• **What is being asked**: Select all lines holding the word "height" from the entries that follow.

• **Data to process**:

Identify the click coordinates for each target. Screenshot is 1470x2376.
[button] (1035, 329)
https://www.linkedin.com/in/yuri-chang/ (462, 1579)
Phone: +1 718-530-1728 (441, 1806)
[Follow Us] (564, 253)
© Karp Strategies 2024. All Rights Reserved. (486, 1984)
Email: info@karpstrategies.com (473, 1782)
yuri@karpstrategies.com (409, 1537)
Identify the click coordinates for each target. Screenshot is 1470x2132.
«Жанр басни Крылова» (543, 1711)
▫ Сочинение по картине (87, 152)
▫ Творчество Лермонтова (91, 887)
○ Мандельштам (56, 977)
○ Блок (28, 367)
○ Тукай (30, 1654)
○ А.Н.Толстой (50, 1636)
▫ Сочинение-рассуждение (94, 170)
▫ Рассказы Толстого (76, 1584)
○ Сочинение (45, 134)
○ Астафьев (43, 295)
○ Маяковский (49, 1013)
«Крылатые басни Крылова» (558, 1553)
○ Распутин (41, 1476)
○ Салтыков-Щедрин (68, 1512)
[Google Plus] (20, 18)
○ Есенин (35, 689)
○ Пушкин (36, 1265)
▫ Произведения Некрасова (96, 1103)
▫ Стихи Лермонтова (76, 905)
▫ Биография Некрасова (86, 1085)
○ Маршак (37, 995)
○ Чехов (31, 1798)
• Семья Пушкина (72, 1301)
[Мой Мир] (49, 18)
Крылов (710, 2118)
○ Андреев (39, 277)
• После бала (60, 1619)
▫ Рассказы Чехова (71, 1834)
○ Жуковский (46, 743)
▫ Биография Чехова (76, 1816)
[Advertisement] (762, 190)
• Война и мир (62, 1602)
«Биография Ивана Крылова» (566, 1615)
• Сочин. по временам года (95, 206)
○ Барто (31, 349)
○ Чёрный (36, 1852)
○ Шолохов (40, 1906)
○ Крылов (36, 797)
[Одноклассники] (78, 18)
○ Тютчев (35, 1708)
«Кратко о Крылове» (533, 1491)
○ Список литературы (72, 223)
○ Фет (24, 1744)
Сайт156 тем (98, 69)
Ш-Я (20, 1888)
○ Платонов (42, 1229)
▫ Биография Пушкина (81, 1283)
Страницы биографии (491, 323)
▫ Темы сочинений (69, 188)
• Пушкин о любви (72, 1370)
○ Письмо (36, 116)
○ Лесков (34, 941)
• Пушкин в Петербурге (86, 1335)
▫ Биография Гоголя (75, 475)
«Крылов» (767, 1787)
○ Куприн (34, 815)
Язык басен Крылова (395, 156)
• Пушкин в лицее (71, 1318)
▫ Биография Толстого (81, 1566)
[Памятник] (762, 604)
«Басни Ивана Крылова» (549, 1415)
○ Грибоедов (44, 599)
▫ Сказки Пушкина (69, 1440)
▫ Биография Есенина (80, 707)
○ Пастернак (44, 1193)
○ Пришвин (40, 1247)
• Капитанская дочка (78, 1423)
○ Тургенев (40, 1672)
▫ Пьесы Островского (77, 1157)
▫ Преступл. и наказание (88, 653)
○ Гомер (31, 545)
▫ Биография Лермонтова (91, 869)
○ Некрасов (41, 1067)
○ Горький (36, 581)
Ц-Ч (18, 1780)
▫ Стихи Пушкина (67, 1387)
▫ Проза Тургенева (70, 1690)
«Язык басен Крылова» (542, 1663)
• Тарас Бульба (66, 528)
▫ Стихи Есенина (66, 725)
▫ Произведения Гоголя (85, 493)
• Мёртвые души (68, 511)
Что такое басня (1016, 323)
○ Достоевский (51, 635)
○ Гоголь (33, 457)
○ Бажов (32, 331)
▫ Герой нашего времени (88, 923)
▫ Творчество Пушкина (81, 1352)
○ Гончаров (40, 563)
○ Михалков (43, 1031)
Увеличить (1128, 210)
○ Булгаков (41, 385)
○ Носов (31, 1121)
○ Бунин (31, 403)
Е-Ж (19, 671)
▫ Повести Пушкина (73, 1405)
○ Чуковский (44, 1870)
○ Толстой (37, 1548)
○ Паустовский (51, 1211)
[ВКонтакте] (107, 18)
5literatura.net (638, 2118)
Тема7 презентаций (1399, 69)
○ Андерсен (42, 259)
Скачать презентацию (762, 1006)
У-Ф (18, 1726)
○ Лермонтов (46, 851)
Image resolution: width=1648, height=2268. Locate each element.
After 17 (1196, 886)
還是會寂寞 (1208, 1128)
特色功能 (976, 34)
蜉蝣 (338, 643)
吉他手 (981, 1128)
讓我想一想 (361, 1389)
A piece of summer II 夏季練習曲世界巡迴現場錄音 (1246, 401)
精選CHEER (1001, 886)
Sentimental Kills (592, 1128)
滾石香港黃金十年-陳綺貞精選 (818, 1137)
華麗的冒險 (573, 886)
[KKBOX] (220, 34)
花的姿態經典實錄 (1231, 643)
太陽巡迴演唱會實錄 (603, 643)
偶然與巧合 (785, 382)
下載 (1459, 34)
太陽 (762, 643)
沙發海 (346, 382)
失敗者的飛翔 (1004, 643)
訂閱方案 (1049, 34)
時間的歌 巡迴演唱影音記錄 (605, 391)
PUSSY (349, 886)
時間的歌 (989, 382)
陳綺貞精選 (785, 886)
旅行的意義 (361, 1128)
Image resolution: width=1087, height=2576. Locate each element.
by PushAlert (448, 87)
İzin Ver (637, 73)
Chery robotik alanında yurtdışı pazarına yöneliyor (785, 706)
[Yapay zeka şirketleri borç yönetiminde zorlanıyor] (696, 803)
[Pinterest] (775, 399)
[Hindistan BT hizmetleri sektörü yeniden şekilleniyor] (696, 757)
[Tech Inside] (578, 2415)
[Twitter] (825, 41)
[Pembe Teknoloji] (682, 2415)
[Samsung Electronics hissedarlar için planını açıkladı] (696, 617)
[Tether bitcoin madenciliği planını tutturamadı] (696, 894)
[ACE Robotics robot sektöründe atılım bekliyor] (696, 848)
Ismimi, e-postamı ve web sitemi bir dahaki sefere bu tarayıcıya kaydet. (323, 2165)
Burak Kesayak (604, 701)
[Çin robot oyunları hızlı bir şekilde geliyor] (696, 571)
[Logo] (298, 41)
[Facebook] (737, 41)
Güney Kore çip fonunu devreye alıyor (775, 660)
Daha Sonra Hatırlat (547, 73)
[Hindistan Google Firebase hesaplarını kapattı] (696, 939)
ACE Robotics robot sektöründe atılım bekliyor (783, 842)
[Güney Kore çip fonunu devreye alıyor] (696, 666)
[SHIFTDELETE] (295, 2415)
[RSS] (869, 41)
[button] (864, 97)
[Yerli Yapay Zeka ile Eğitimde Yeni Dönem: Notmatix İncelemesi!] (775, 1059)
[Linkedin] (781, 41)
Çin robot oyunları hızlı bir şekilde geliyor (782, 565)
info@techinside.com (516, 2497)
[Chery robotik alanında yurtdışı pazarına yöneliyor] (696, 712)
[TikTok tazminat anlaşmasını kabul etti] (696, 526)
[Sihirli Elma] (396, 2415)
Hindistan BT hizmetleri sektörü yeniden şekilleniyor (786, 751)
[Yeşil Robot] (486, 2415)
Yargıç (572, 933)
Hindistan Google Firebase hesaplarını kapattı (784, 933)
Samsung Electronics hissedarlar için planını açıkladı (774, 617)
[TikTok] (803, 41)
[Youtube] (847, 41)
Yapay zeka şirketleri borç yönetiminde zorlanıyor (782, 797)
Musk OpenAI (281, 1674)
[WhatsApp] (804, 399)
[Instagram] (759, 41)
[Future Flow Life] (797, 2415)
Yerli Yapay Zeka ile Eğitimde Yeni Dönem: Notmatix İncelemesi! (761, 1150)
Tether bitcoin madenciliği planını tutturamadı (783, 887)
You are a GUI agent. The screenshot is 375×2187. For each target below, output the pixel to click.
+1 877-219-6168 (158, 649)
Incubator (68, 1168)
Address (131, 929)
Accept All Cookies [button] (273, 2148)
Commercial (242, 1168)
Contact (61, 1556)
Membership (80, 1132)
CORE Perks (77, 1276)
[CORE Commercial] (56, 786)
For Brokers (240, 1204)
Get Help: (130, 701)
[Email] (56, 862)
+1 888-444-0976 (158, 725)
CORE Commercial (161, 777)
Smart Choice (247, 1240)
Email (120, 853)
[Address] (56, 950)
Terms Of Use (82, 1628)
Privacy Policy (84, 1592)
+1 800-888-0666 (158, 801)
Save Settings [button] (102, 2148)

• **Your response**:
Image resolution: width=1648, height=2268. Locate each element.
Image resolution: width=1087, height=2576. Locate each element.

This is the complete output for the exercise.